Aras defende direito de minorias durante posse como novo PGR - ES360

Aras defende direito de minorias durante posse como novo PGR

Em agosto, Bolsonaro defendeu que queria para o comando do Ministério Público alguém que não tratasse as minorias de "forma xiita"

O novo procurador-geral da República, Augusto Aras, durante cerimônia de posse no Palácio do Planalto. Foto: José Cruz/Agência Brasil
O novo procurador-geral da República, Augusto Aras, durante cerimônia de posse no Palácio do Planalto. Foto: José Cruz/Agência Brasil

Ao lado do presidente Jair Bolsonaro, o novo procurador-geral da República, Augusto Aras, citou a defesa de minorias como uma das prioridades na atuação da PGR. Segundo ele, a instituição deve “induzir políticas públicas“, e não gerir, julgar ou legislar.

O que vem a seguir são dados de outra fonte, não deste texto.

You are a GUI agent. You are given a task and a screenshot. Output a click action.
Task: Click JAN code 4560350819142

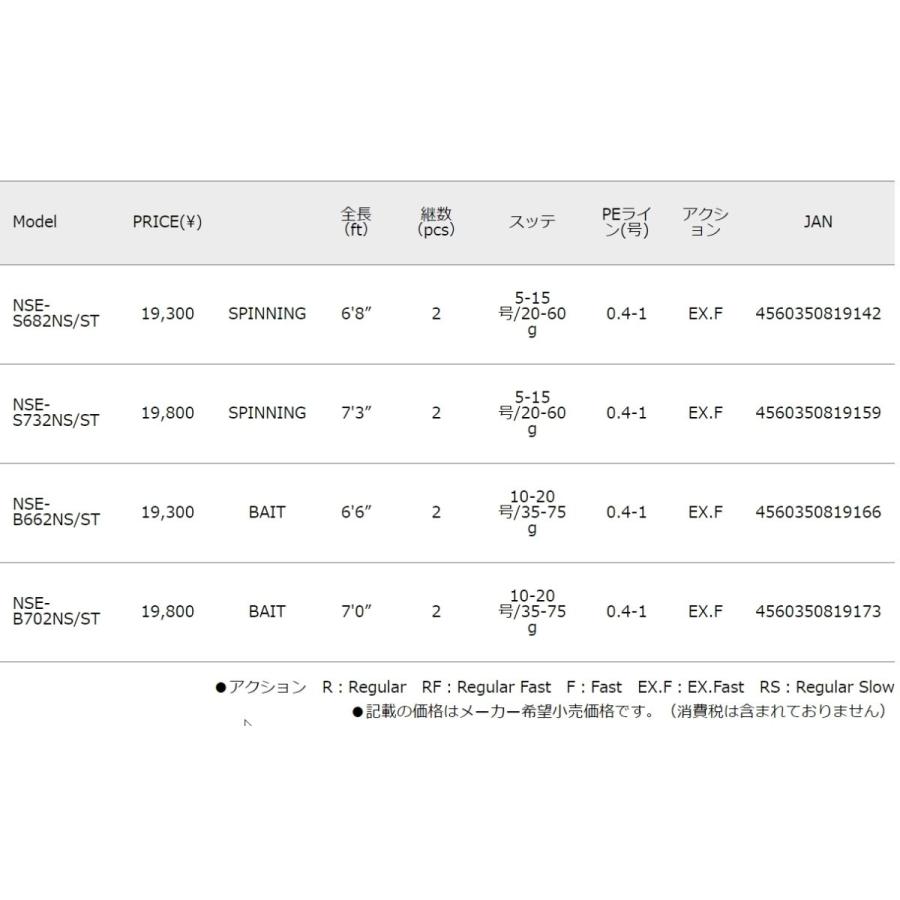coord(818,313)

Aras destacou que a missão da PGR deve ser a de “induzir políticas públicas, econômicas, sociais, de defesas das minorias”. “E, acima de tudo, que tudo se faça com respeito à dignidade da pessoa humana. Esse é meu compromisso”, disse nesta quinta-feira, 26.

Em agosto, o presidente Jair Bolsonaro defendeu que queria para o comando do Ministério Público alguém que não tratasse as minorias de “forma xiita”. Também disse que buscava alguém para o posto que soubesse “tratar minorias como minorias” e que entendesse que “as leis têm que ser feitas para a maioria e não para as minorias”.

Maioria do Senado aproa Aras

O Senado aprovou, nesta quarta-feira, a indicação do subprocurador-geral da República Augusto Aras ao comando da Procuradoria-Geral da República (PGR) com 68 votos favoráveis, 10 contrários e uma abstenção. Dois senadores não votaram no plenário porque estavam ausentes: Jorge Kajuru (Cidadania-GO) e Jader Barbalho (MDB-PA).

Mais cedo, o nome teve aval da Comissão de Constituição e Justiça (CCJ), com 23 votos favoráveis, 3 contrários e um voto em branco.

Durante a sabatina, Aras criticou temas caros ao governo do presidente Jair Bolsonaro, como a Operação Lava Jato, disse que a Lei de Abuso de Autoridade “pode produzir um bom efeito” e defendeu a legalidade do Conselho de Controle de Atividades Financeiras (Coaf) – atual Unidade de Inteligência Financeira – informarem casos de irregularidades.

No plenário, o indicado acompanhou a sessão que aprovou seu nome, conversou com senadores, posou para fotos e gravou vídeos ao lado de parlamentares.